WRITTEN PROBLEM: Gather every line in the records below that contains the string "width", copying each line in full. Case counts.

GIVEN DATA:
# # # #
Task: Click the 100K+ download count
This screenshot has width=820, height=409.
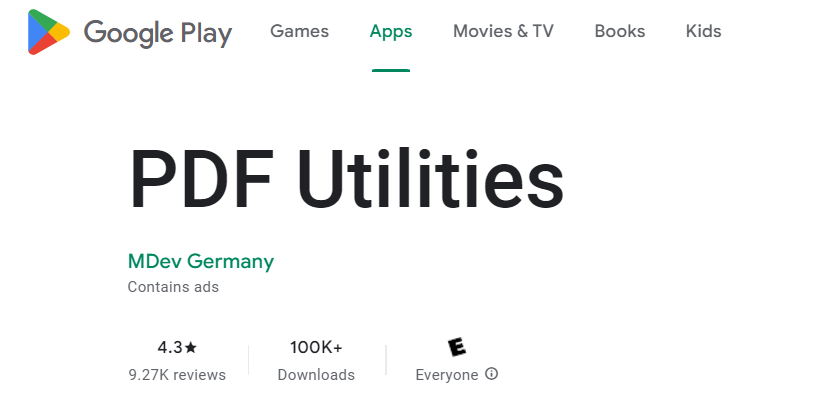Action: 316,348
# # # #
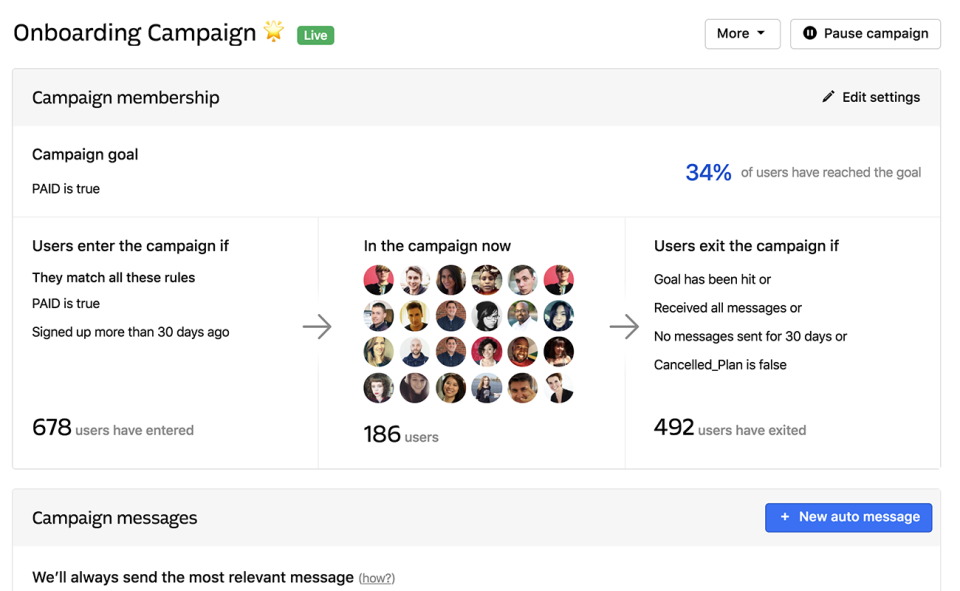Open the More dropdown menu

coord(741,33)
# # # #
EXERCISE ANSWER:
This screenshot has width=820, height=409.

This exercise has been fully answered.